(Collected data entries)
○ ○ ○ ○ ○
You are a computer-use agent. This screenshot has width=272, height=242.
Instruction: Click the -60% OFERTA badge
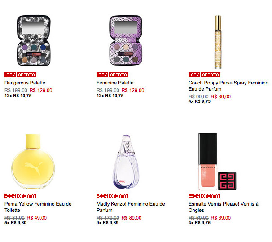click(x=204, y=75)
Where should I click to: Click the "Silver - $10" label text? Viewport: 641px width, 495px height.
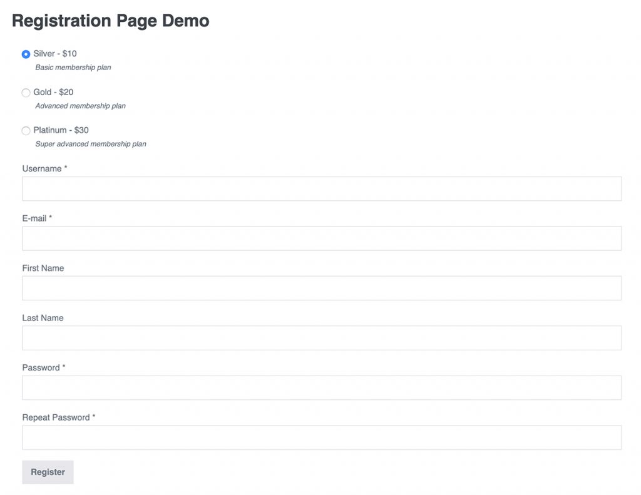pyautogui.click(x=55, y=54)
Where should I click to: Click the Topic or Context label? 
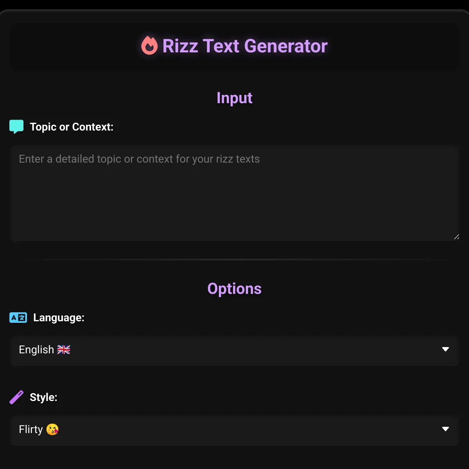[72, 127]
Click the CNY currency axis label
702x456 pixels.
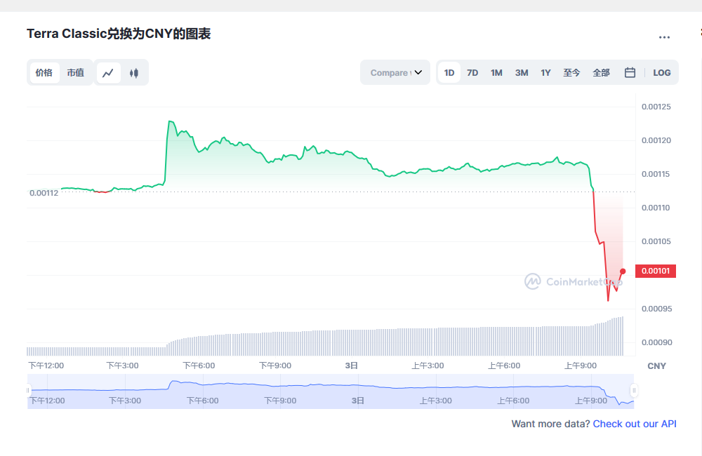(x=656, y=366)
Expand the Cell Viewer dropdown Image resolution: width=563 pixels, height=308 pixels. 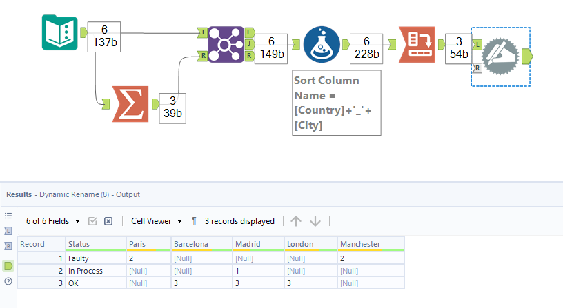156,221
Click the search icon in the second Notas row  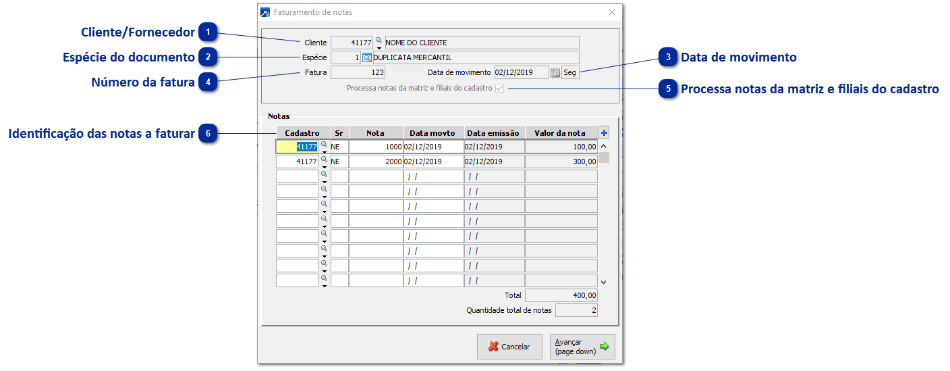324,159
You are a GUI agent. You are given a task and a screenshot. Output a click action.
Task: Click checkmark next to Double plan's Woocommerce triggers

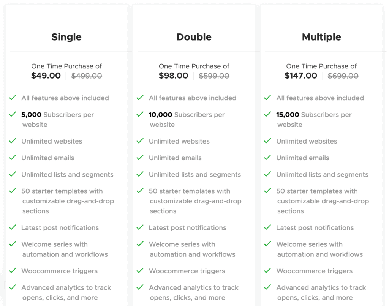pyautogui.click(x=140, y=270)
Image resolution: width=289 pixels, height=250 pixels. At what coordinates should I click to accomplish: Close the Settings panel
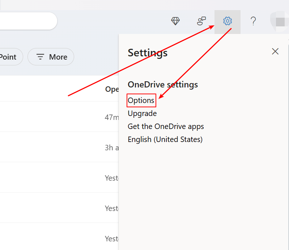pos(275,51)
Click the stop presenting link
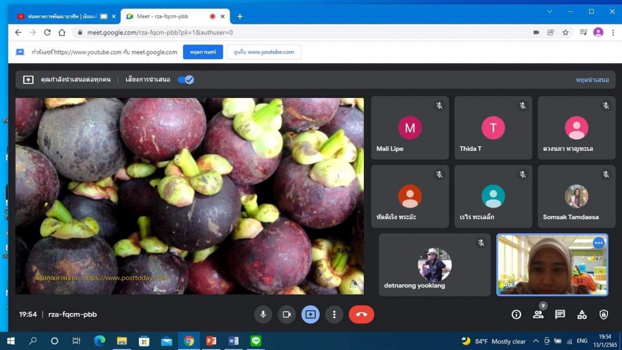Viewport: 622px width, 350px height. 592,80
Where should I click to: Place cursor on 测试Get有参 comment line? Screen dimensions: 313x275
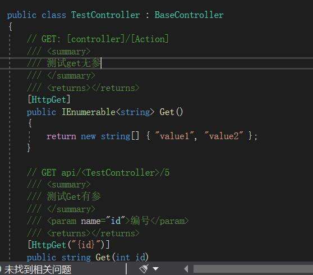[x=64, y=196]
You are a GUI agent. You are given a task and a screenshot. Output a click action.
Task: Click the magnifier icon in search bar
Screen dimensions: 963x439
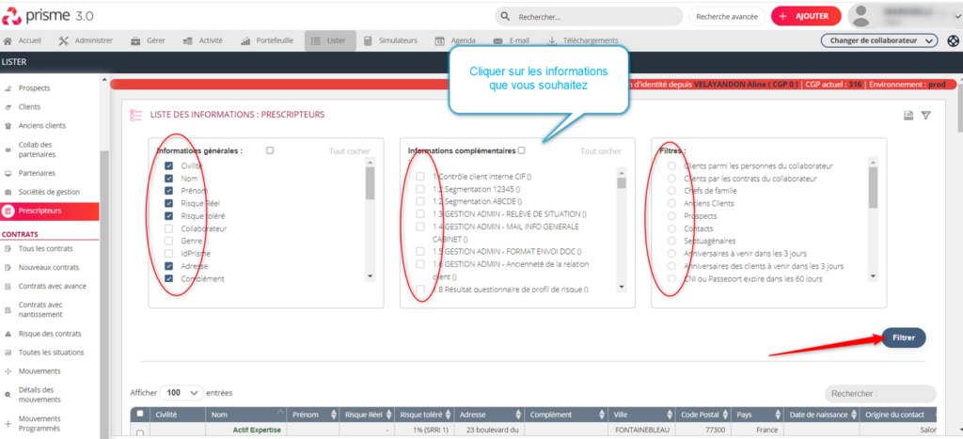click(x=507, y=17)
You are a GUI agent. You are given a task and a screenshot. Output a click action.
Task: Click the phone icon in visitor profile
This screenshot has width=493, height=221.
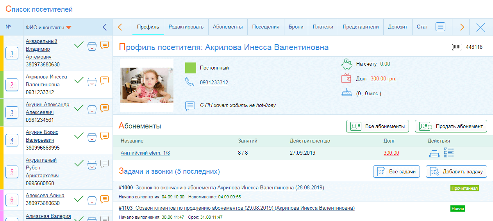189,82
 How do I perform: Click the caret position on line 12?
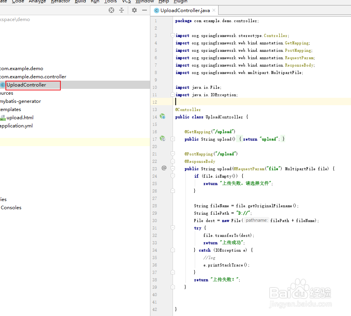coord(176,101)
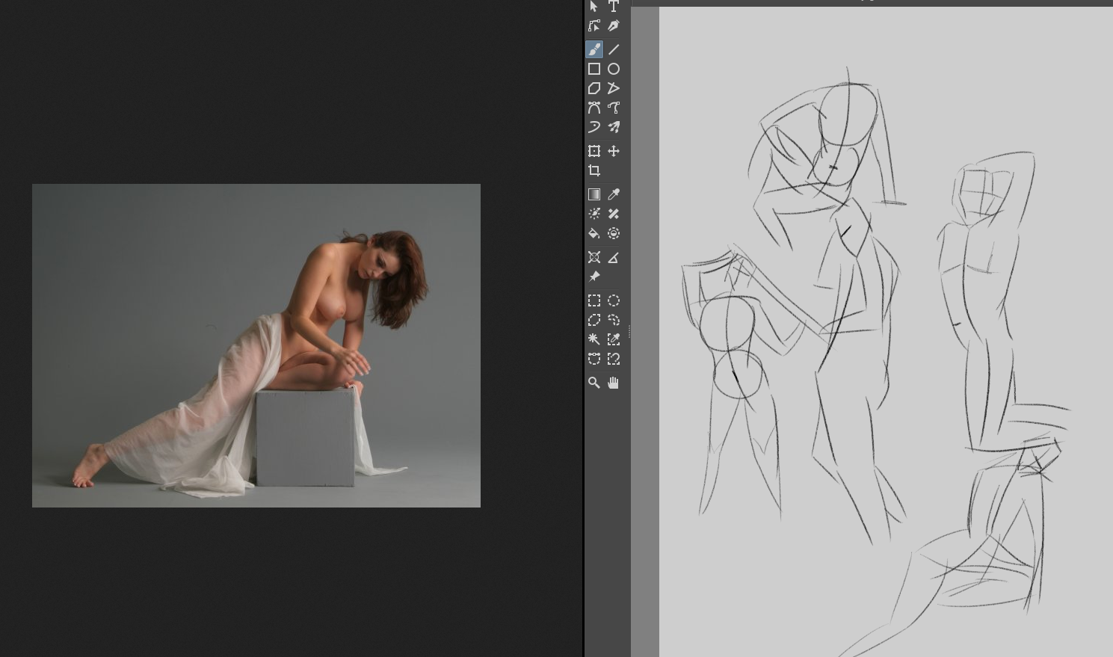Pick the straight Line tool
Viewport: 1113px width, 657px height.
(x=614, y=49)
○ ○ ○ ○ ○
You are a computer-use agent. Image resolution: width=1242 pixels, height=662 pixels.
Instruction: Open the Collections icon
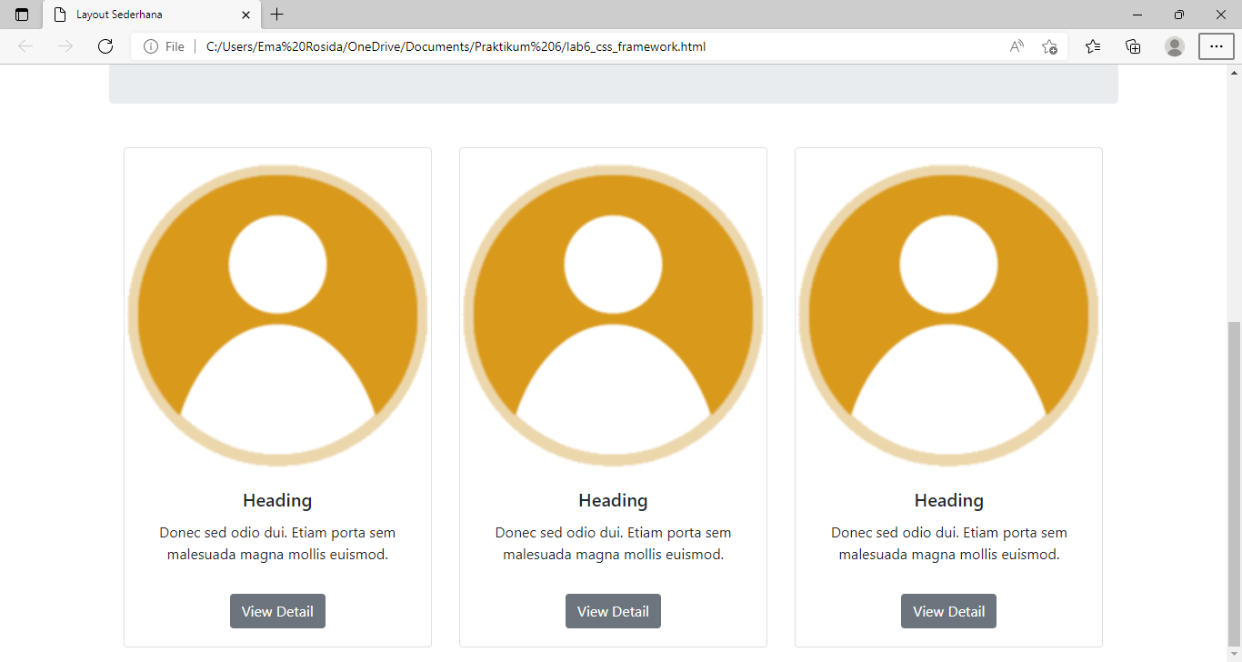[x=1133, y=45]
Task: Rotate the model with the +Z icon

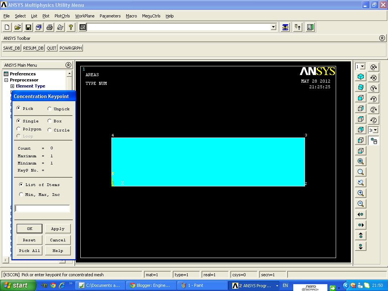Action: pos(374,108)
○ ○ ○ ○ ○
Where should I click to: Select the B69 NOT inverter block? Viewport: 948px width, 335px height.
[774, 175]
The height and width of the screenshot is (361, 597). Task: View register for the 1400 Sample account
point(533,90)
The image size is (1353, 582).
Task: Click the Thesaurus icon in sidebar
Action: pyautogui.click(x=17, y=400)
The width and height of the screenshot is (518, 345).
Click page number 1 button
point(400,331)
○ ○ ○ ○ ○
Write out each line above with the word "computer".

You are a computer-use agent. This screenshot has width=272, height=242.
You are a computer-use agent. Image resolution: width=1242 pixels, height=662 pixels.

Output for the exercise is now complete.